Con información de CNNMÉXICO

Tras 10 días de receso por las vacaciones de Semana Santa, los legisladores mexicanos reinician sus actividades y comienzan el último mes del actual periodo de sesiones del Congreso, en el que buscarán concretar varias reformas clave y un relevo en el Instituto Federal Electoral (IFE). cnnnacional

El tema que los partidos marcan como prioritario es la reforma en telecomunicaciones, que a finales de marzo quedó aprobada en la Cámara de Diputados y debe ser revisada por el Senado. Además, intentarán impulsar una ley en matertia de bullying escolar, así como una reforma a la Ley para la Protección de los Derechos de Niñas, Niños y Adolescentes.

Miguel Barbosa, líder de los senadores del Partido de la Revolución Democrática (PRD), dijo este lunes que “sin duda” se tendrán que resolver la reforma en telecomunicaciones, los temas del combate a la corrupción y la deuda en los estados —ambas a nivel constitucional—, y que espera que haya consenso para que se concrete una legislación sobre bullying.

Acerca de la reforma en telecomunicaciones, señaló que “no se le puede pedir al Senado una aprobación fast track, una aprobación al vapor, una aprobación sin discusión, y por tanto los grupos (parlamentarios) van a asumir una posición de construcción”.

El senador rechazó que exista presión de los llamados “poderes fácticos” para influir en la reforma.
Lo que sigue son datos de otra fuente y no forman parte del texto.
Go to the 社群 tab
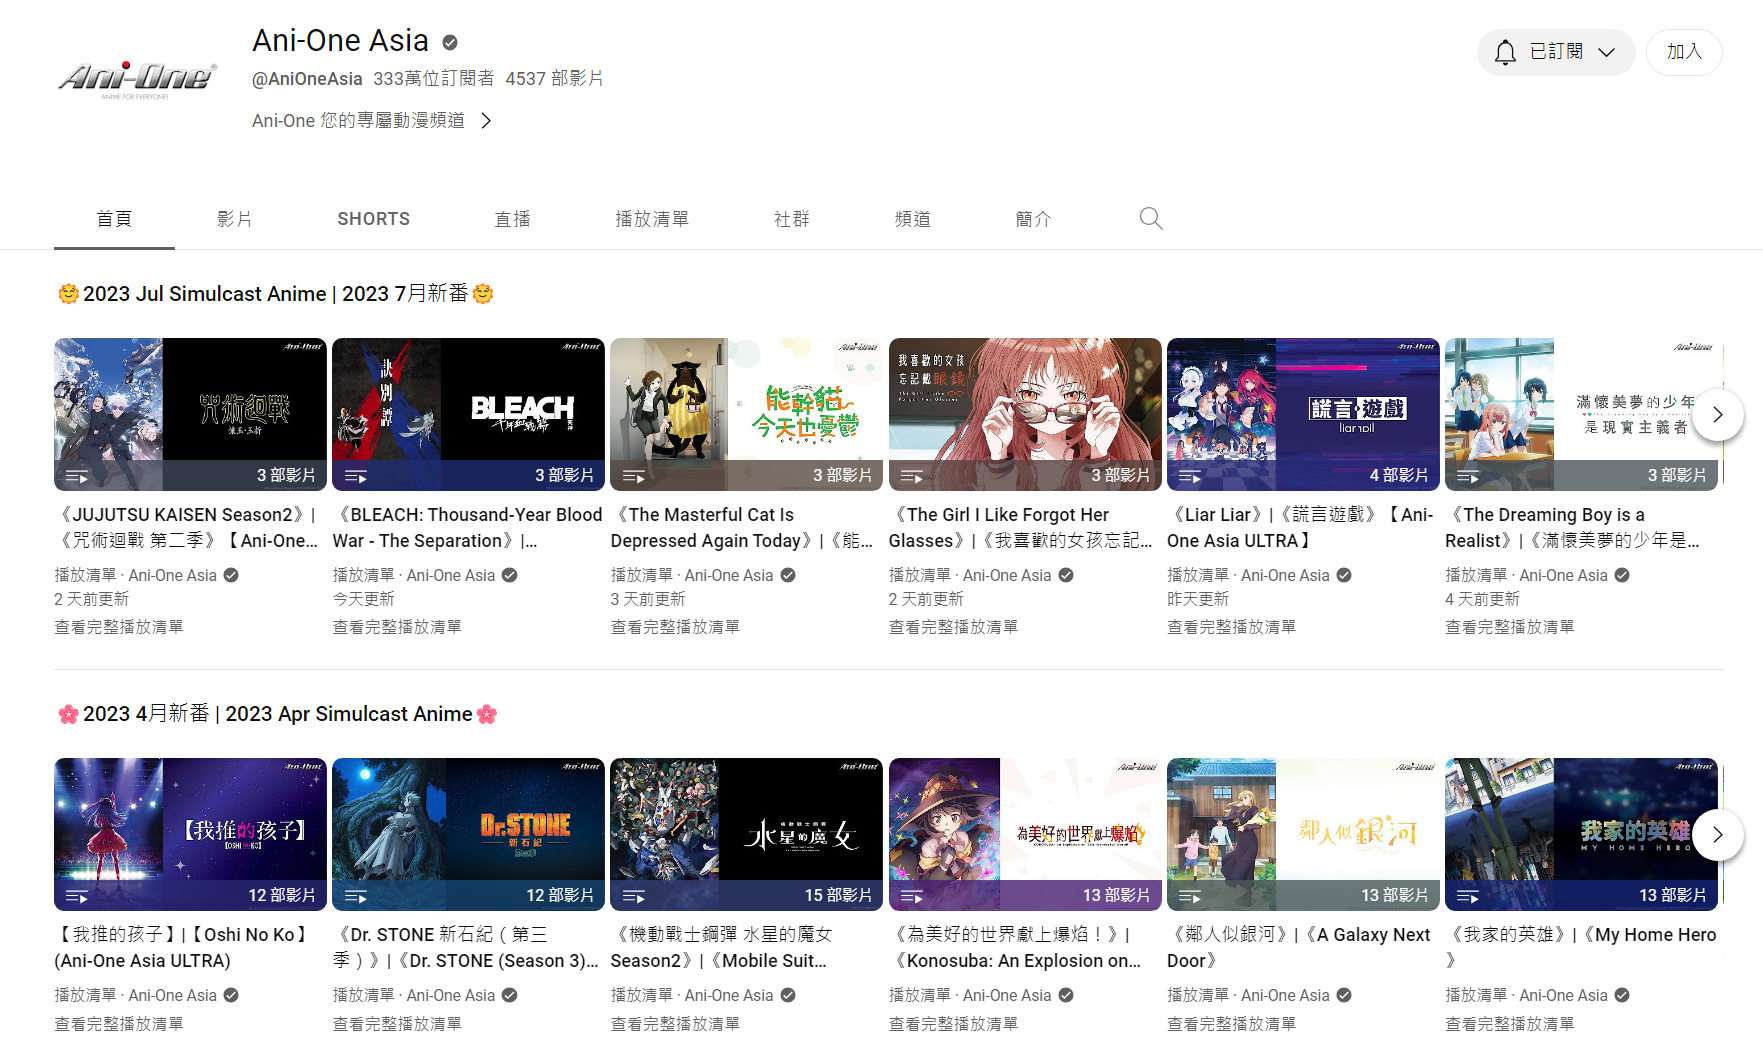This screenshot has height=1049, width=1763. tap(791, 219)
“No veo yo a los poderes fácticos interesados en influir en las bancadas, no los veo, o les pidieron que no influyeran en las bancadas, porque bien pudo haber sido una petición del propio gobierno, no se muevan (…) pero se equivocan también los poderes fácticos, porque nosotros no legislamos en función de ellos, ni para bien ni para mal”, dijo.

La reforma en telecomunicaciones plantea modificar la Constitución para abrir la competencia en el sector, a través de medidas como limitar el porcentaje de mercado que podrán controlar los concesionarios de radio, televisión o telefonía.

El documento fue presentado al Congreso por el presidente Enrique Peña Nieto con el apoyo de las dirigencias de los principales partidos —el Revolucionario Institucional (PRI), Acción Nacional (PAN) y el PRD—, que en diciembre pasado firmaron un acuerdo político conocido como el Pacto por México.

La reforma fue aprobada en la Cámara de Diputados luego de dos semanas de negociaciones entre las bancadas y de que algunos legisladores de la izquierda denunciaran supuestas presiones de empresarios del ramo, para que avalaran cambios a su favor.

A finales de marzo, los líderes de los principales grupos parlamentarios del Senado dijeron a medios por separado que revisarán el documento con calma y planean reunirse con los sectores involucrados: concesionarios, funcionarios y académicos.

“(Vamos a) empezar a trabajar, tomarnos el tiempo, analizarlo, reflexionarlo. (…) Es una ley, sin duda alguna, que tiene, desde mi punto de vista, fui secretario de Comunicaciones y Transportes, una trascendencia fundamental en el desarrollo y en la competitividad de nuestro país”, dijo el 21 de marzo el coordinador de los senadores priistas, Emilio Gamboa Patrón.

Los partidarios de la reforma afirman que su instrumentación impulsará la economía porque permitirá la creación de más empresas y que los usuarios tengan mayores opciones para contratar servicios.

Algunos senadores consultados por CNNMéxico han señalado quebuscarán modificar algunos puntos del documento, como los plazos para que el Congreso adecue las leyes secundarias correspondientes o las reglas para permitir inversión extranjera en telecomunicaciones.

Si la iniciativa es modificada, tendrá que regresar a la Cámara de Diputados para una nueva revisión.